Sax Russell was back from Acheron, in his own place. He was a power now and no doubt about it, having been named by UNOMA a decade before as scientific head of the terraforming effort. And of course that decade of power had had its effect on him. He had solicited UN and transnational aid to build a whole town to serve as headquarters for the terraforming effort, and he had placed this town about five hundred kilometers due west of Underhill, on the edge of the cliff that formed the eastern wall of Echus Chasma. Echus was one of the narrowest and deepest canyons on the planet, and its eastern wall was even taller than south Melas; the section they had chosen to build the town into was a vertical basalt cliff four thousand meters high.

At the top of the cliff there was very little sign of the new town; the land behind the rim was almost unmarked, only a concrete pillbox here and there, and to the north the plume of a Rickover. But when John climbed out of his rover into one of the rim pillboxes, and got in one of the big elevators inside it, the extent of the town began to come clear; the elevators went down fifty floors. And when he descended fifty stories, he got out and found other elevators that would take him even lower, a whole series of them, descending right down to the floor of Echus Chasma. Say a story was ten meters; that meant there was room in the cliff for four hundred stories. Actually not that much of the room had been used yet, and most of the rooms built so far were clustered up in the highest twenty floors. Sax’s offices, for instance, were very near the top.
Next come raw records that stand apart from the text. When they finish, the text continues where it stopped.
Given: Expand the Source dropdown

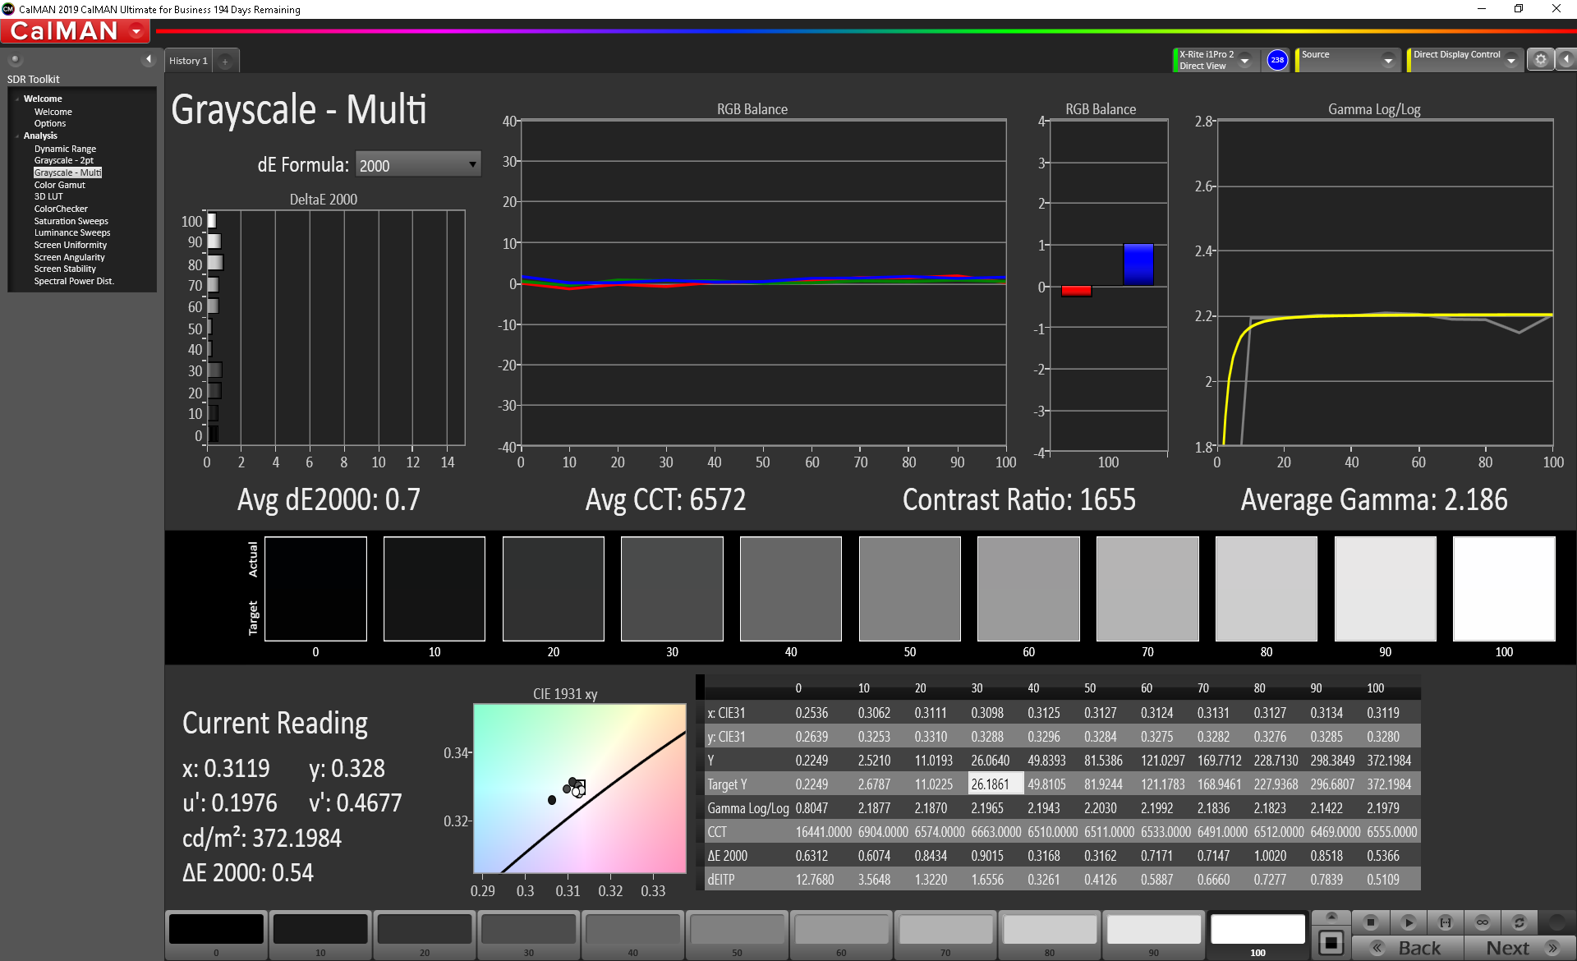Looking at the screenshot, I should (x=1388, y=60).
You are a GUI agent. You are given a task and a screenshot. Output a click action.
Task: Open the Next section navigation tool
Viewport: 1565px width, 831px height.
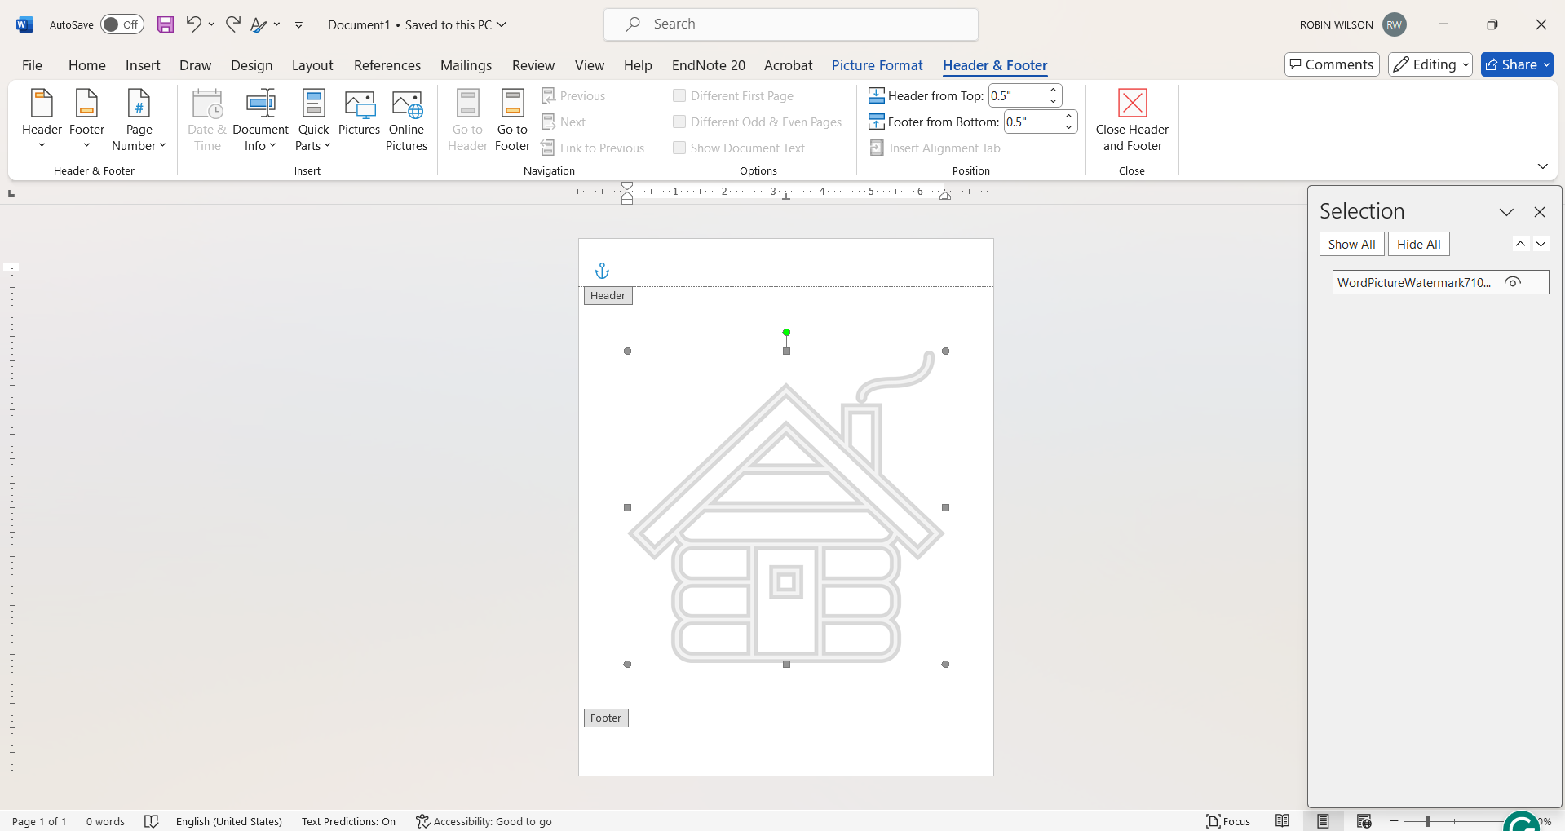pos(564,122)
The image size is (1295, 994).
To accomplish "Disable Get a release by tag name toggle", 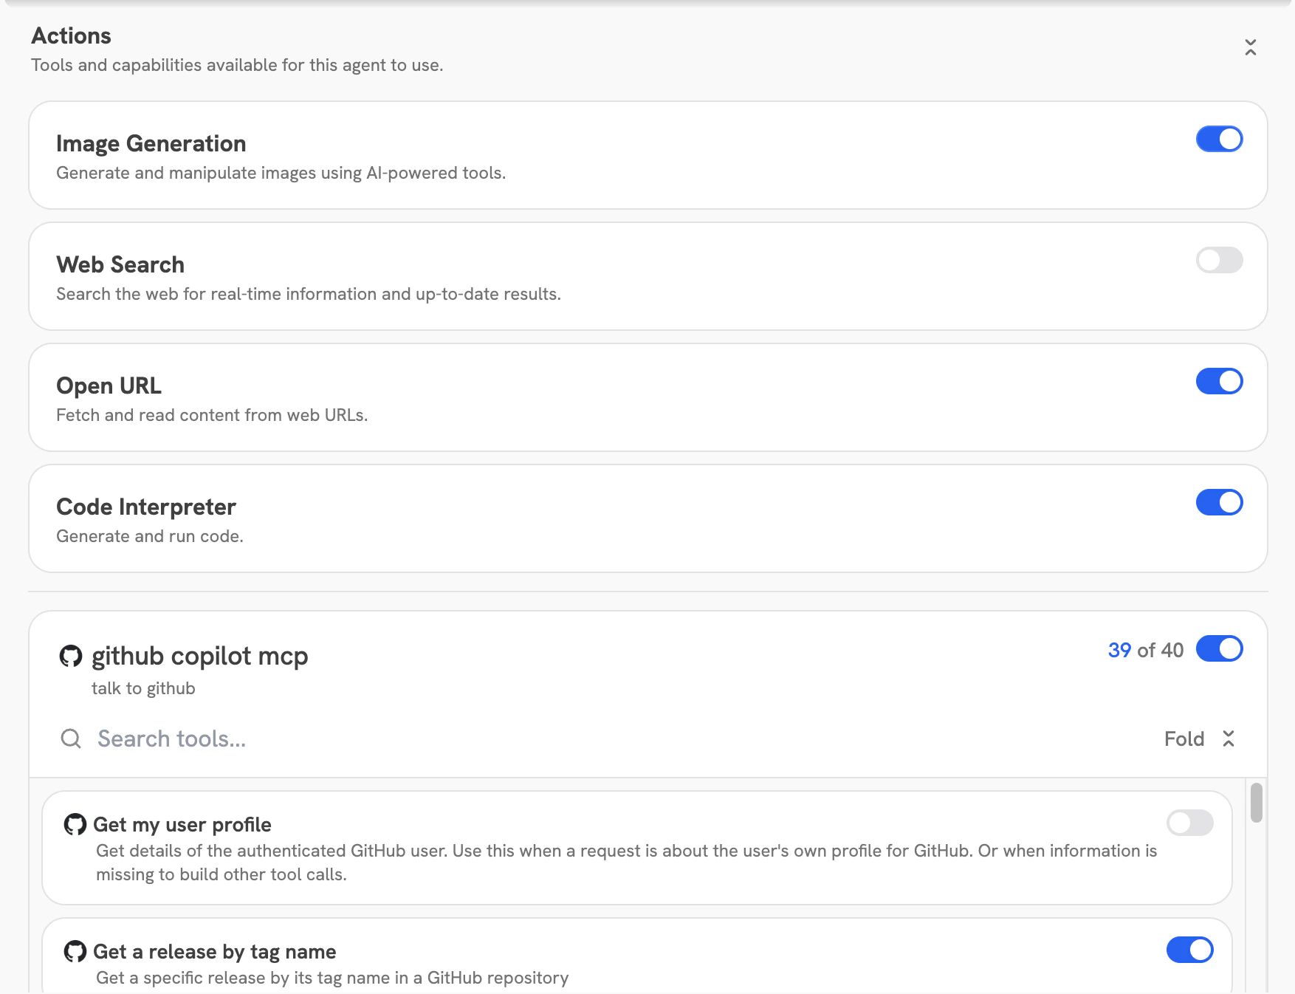I will pos(1190,950).
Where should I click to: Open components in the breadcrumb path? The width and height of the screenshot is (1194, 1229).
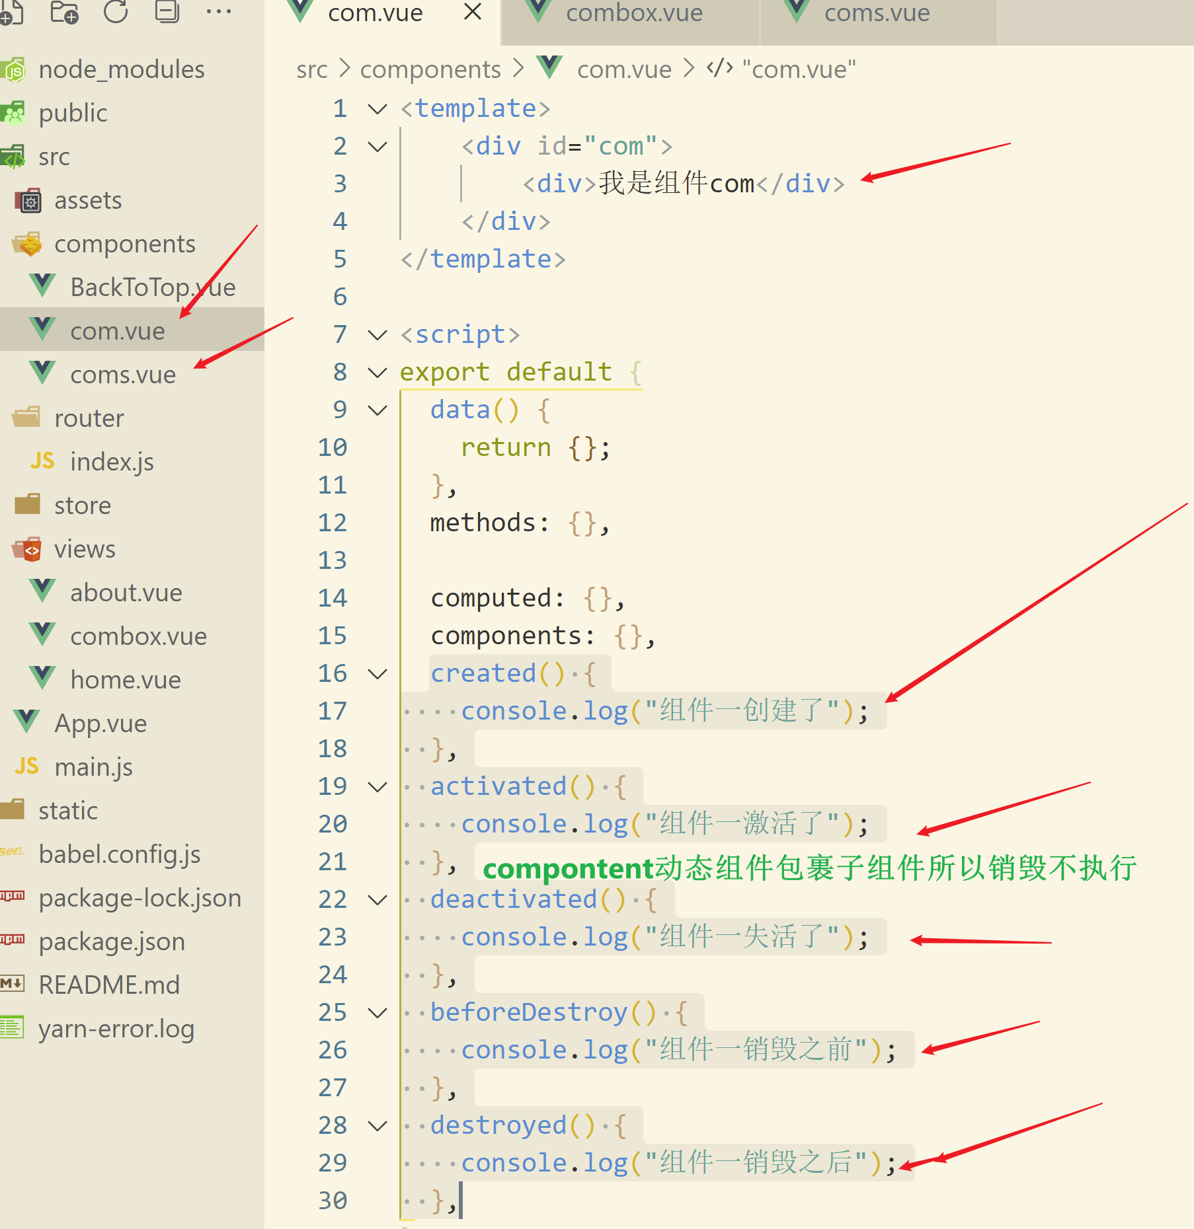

His meeting room was a big open chamber, with a continuous floor-to-ceiling window as its western wall. When John walked into the room looking for Sax, it was still mid-morning, and the window was almost clear; far, far below lay the chasm floor, still half in shadow, and there out in the sunlight stood the much lower western wall of Echus, and beyond that the great slope of the Tharsis bulge, rising higher and higher to the south. Out in the middle distance was the low bump of Tharsis Tholus, and to the left of it, just poking over the horizon, lay the purple cone of Ascraeus Mons, the northernmost of the great prince volcanoes, a full 1200 kilometers away.

But Sax was not in the meeting room, and he never looked out this window as far as John could tell. He was next door in a lab, more lab rat than ever, hunch-shouldered and twitch-whiskered, gazing around at the floor, speaking in a voice that sounded like an AI. He led John through a whole sequence of labs, leaning forward to peer into screens or at inching graph paper, talking to John over a shoulder, in a state of distraction. The rooms they passed through were jammed with computers, printers, screens, books, rolls and stacks of paper, disks, GC-mass specs, incubators, fume hoods, long apparatus-filled lab tables, whole libraries; and placed on every precarious surface were potted plants, most of them unrecognizable bulges, armored succulents and the like, so that at a glance it looked like a virulent mold had sprung up and covered everything. “Your labs are getting kind of messy,” John said.